SELECTED TEXT →
○ ○ ○
MORE Indie Invaders / POSTED BY: KINGSOFAR

Keep an eye out for Dylan Galvin and his track ‘How to Write a Pop Song.’ Drawing inspiration from classic pop, the song is a clever blend of George Michael and John Mayer vibes with a touch of 80’s synth-pop. It serves as a satirical take on the music industry in 2024, playfully poking fun at the predictability of today’s top 40 hits. Adding to the intrigue, it seems like Carlos Santana makes a special appearance in the song.

The track could easily find a home on Spotify’s Pop Rising and Pop Sauce playlists.

Dylan says, “If you think too hard, you will get it wrong, you got to stay nice and stupid, if you wanna write a pop song”

Dylan Galvin, known for his successful EPs and mentorship by Paul Simon at Berklee College of Music, contributed to the score, sound design, and voice overs for the documentary “The Essential Church.” The documentary reached #1 in the Apple TV store’s “documentaries” category. The Daily Vault notes that Galvin’s music, whether lively or thoughtful, comes straight from the heart.

What inspired you to make the song ‘How to Write a Pop Song’?

So a while back, I had a bit of a debate with a fellow musician. I said that top 40s in the past few decades has seemed to decline Creatively as well as morally And it’s not just a matter of the inherent bias that comes with getting older. It’s an objective, legitimate decline. They responded with (paraphrased): You sound like an old angry boomer who can’t cope with the fact that rock and your personal preferred genres aren’t dominating the charts. Which is a nice try, but an incorrect conclusion. It’s not genre that has gone down – it’s quality of content regardless of genre that has.
○ ○ ○
WRITTEN TASK A → Retype the listing verbatim, beginning with its first line and stopping after the line that contains "wind-tick-label: 30.0 is". Leave the pictures out.
○ ○ ○
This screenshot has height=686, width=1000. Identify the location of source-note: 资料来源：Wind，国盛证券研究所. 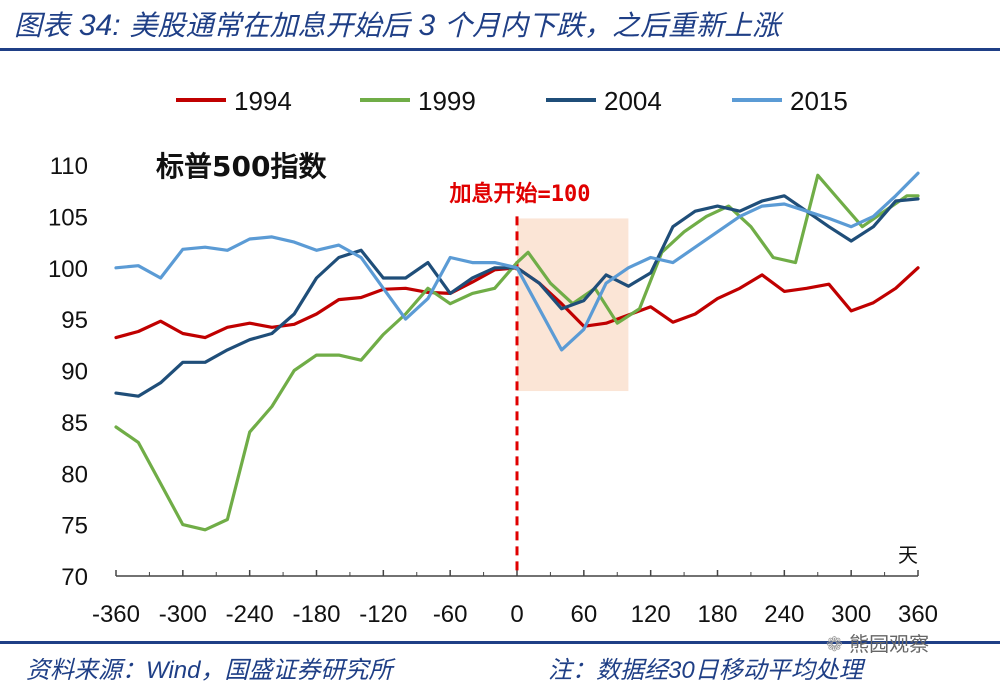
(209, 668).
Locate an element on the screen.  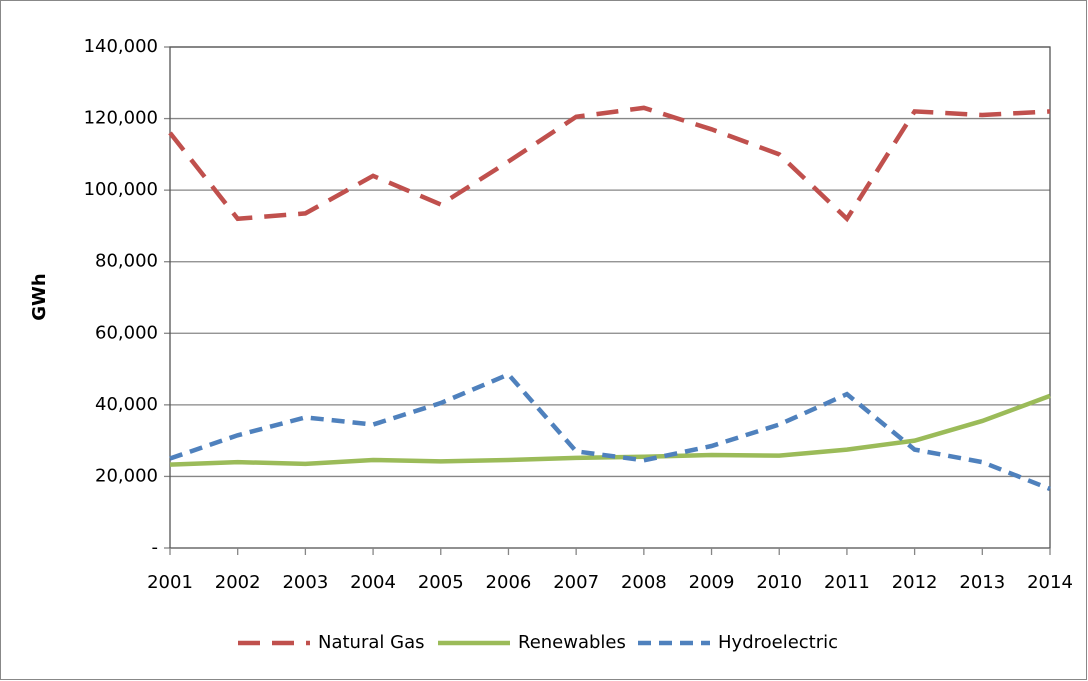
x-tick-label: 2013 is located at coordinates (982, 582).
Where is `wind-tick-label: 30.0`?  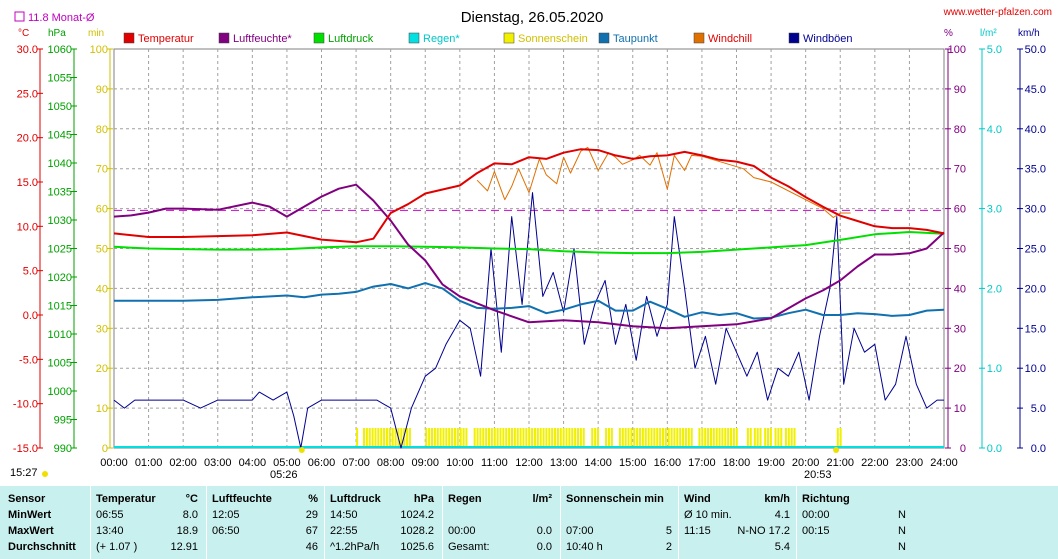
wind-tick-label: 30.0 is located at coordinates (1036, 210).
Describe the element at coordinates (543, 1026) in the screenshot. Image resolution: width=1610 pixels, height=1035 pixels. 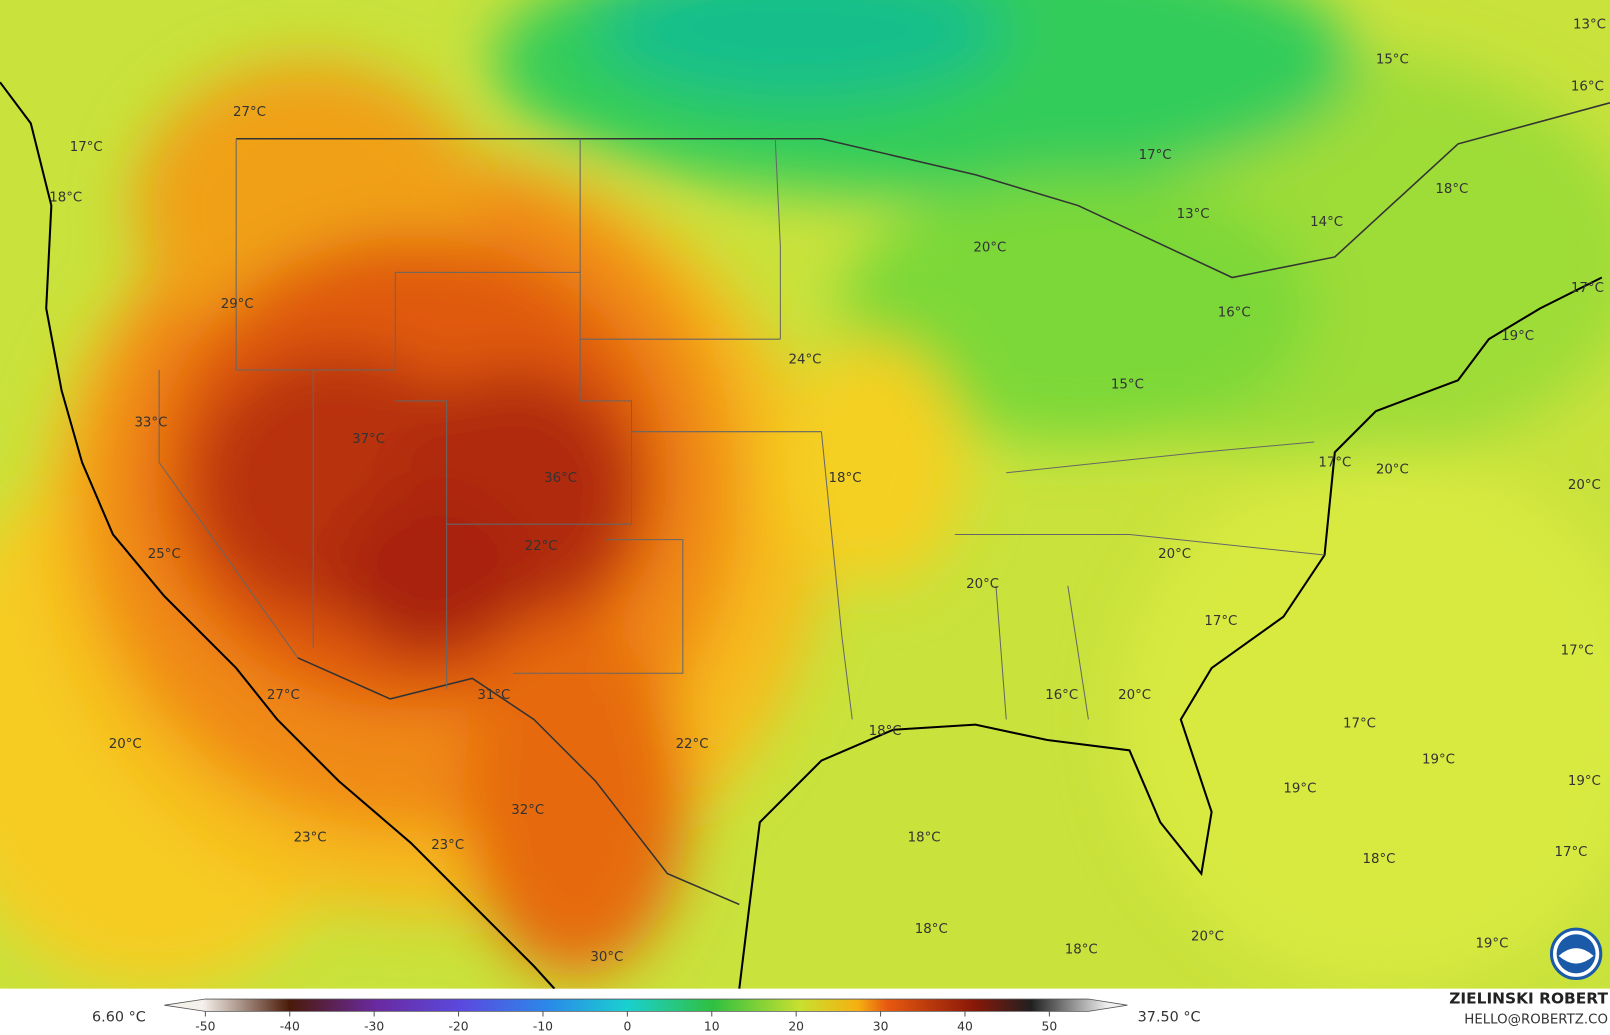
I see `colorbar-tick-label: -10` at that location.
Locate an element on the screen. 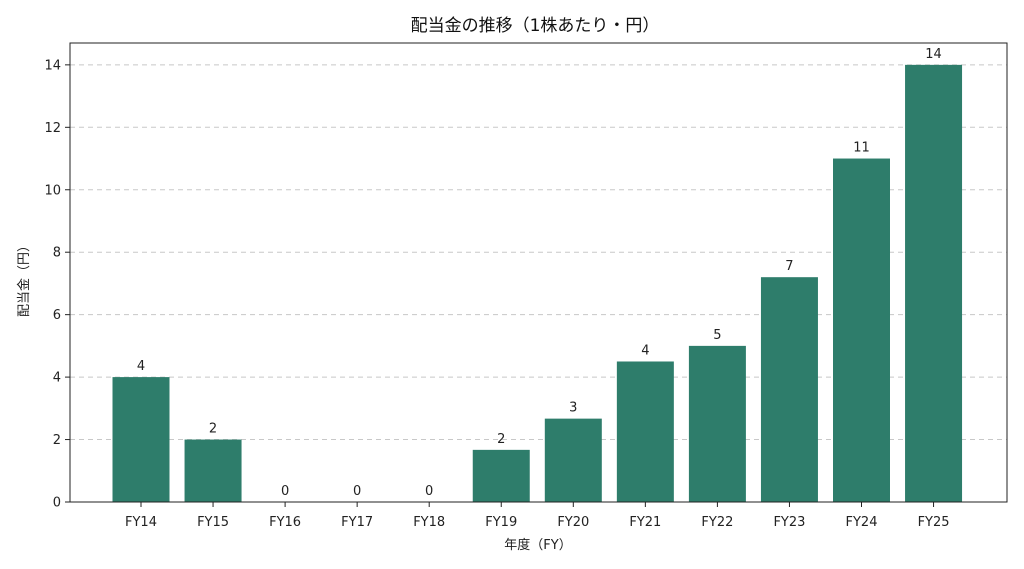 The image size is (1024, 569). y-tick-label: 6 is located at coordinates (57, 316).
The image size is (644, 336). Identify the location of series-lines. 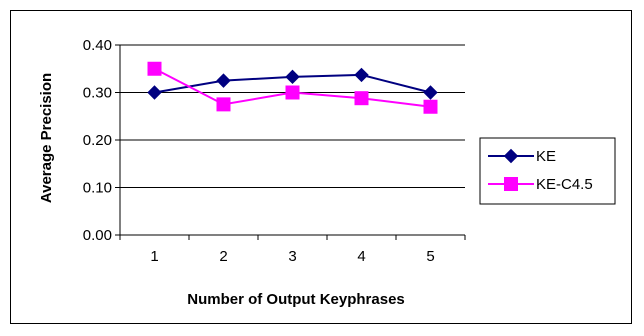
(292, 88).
○ ○ ○
WRITTEN TASK B → According to the indie music post, which chart did the documentary "The Essential Church" top?

TASK OUTPUT A →
This screenshot has height=686, width=1000. Identify the location of source-note: 资料来源：Wind，国盛证券研究所. 
(209, 668).
Locate an element on the screen.  
x-tick-label: 2013 is located at coordinates (982, 582).
Where is `wind-tick-label: 30.0`?  
wind-tick-label: 30.0 is located at coordinates (1036, 210).

TASK OUTPUT B → The Apple TV store's "documentaries" category, where it reached #1.